The Centers for Medicare and Medicaid Services has identified early rehospitalization of patients with chronic obstructive pulmonary disease (COPD) exacerbations as a performance measure for hospital care. We retrospectively reviewed patients with COPD who were admitted to University Medical Center, Lubbock, Texas, USA, between October 2010 and March 2011. There were 81 COPD patients with 103 hospitalizations. The mean age was 73.9 years. Pulmonary function tests using the Global initiative for chronic Obstructive Lung Disease criteria had been done in 36 patients (44.4%) and revealed 1 mild (2.8%), 7 moderate (19.4%), 20 severe (55.6%), and 8 very severe (22.2%) cases. Only 38.4% of the patients had prior influenza vaccine. Most patients were treated with antibiotics (81.8%) and corticosteroids (87.9%). The mean length of stay was 4.9 days, and 4 patients died. Most of the patients were discharged home (63.6%) with a median follow-up interval of 14 days. Thirty-two percent did not have long-acting bronchodilators and/or inhaled corticosteroids prescribed on discharge. There were 14 early rehospitalizations within 30 days. Logistic regression analysis indicated that a history of coronary artery disease (odds ratio (OR) 6.4, 95% confidence interval (CI) 1.1-37.4) and unilateral pulmonary infiltrates (OR 12.8, 95% CI 1.9-86.4) significantly increased the early rehospitalization rates. Acute exacerbations of COPD in patients with a history of ischemic heart disease or unilateral pulmonary infiltrates are at increased risk for early readmission. These risk factors should be identified during hospitalization; early follow-up or other interventions may reduce readmissions. Influenza vaccine, maintenance bronchodilators and/or inhaled corticosteroids, and pulmonary function tests were underused, and these standards of care should be provided to improve care.

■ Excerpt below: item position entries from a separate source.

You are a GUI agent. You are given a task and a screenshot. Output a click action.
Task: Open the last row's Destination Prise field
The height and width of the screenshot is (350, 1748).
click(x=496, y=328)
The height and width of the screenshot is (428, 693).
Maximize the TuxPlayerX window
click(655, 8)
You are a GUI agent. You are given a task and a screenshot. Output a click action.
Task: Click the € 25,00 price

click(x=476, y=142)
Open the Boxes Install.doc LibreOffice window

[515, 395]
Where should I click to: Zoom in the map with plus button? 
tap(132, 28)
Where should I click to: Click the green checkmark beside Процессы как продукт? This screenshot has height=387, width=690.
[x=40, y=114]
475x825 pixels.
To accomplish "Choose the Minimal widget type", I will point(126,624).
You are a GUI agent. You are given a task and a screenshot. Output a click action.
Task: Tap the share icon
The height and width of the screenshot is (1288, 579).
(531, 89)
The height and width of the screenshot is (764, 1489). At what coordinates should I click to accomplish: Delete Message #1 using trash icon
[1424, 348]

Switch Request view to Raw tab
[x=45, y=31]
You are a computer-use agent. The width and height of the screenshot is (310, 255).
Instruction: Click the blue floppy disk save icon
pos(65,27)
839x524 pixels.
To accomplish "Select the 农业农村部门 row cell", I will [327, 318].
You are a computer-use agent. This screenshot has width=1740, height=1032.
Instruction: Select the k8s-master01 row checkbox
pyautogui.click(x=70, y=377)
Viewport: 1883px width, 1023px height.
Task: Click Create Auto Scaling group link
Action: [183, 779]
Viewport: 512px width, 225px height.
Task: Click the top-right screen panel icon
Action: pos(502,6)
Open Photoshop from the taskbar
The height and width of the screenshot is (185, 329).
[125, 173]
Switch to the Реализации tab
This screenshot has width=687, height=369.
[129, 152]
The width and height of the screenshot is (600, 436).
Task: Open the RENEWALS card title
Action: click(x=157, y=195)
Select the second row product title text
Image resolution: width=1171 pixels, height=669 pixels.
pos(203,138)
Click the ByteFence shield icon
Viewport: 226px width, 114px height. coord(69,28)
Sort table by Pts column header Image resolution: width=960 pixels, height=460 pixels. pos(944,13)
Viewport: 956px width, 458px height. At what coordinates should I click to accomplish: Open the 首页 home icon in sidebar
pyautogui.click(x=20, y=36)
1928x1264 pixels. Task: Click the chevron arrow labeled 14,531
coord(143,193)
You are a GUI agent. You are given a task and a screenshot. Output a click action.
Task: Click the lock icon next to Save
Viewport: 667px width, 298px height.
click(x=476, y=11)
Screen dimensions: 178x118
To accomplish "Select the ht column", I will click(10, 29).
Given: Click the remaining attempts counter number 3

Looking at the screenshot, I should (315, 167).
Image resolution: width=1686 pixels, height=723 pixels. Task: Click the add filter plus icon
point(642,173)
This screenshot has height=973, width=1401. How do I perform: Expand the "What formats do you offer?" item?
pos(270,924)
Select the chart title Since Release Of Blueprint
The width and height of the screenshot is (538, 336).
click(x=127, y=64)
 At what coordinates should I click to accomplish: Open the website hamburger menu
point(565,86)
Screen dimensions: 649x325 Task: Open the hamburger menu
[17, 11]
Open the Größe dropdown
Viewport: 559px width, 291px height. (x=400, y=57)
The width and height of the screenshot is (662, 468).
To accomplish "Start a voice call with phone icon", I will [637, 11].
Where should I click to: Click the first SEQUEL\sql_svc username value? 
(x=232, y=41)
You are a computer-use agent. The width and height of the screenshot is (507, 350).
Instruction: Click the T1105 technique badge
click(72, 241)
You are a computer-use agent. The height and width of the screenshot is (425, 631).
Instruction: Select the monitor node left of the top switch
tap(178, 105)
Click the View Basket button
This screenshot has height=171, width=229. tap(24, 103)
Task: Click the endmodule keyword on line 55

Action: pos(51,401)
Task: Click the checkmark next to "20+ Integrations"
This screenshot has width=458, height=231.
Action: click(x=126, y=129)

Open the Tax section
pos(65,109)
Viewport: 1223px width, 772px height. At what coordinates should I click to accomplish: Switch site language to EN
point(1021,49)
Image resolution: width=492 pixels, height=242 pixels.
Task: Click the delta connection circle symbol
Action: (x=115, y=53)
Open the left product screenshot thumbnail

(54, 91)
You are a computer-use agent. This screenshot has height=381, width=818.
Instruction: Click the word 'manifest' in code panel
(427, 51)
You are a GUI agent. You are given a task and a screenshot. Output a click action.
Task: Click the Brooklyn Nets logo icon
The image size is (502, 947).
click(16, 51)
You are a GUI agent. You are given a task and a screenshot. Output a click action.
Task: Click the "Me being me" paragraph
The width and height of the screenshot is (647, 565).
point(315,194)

美国德克萨斯州拉伯克市大学医学中心回顾性分析了 2010 年 10 月至 2011 年 3 月期间收治的慢性阻塞性肺疾病(COPD)患者。共有 81 例 COPD 患者,103 次住院。患者平均年龄为 73.9 岁。根据全球慢性阻塞性肺病倡议标准进行肺功能检查的有 36 例(44.4%),其中 1 例为轻度(2.8%),7 例为中度(19.4%),20 例为重度(55.6%),8 例为极重度(22.2%)。只有 38.4%的患者接种过流感疫苗。大多数患者接受抗生素(81.8%)和皮质类固醇(87.9%)治疗。平均住院时间为 4.9 天,4 例死亡。大多数患者(63.6%)出院回家,中位随访时间为 14 天。32%的患者出院时未开具长效支气管扩张剂和/或吸入皮质类固醇。30 天内有 14 例早期再入院。Logistic 回归分析表明,冠状动脉疾病病史(比值比(OR)6.4,95%置信区间(CI)1.1-37.4)和单侧肺部浸润(OR 12.8,95%CI 1.9-86.4)显著增加了早期再住院率。有缺血性心脏病或单侧肺部浸润病史的 COPD 急性加重患者,早期再入院的风险增加。这些危险因素应在住院期间确定;早期随访或其他干预措施可能会降低再入院率。流感疫苗、维持性支气管扩张剂和/或吸入皮质类固醇以及肺功能检查的使用率较低,应提供这些标准的护理以改善治疗效果。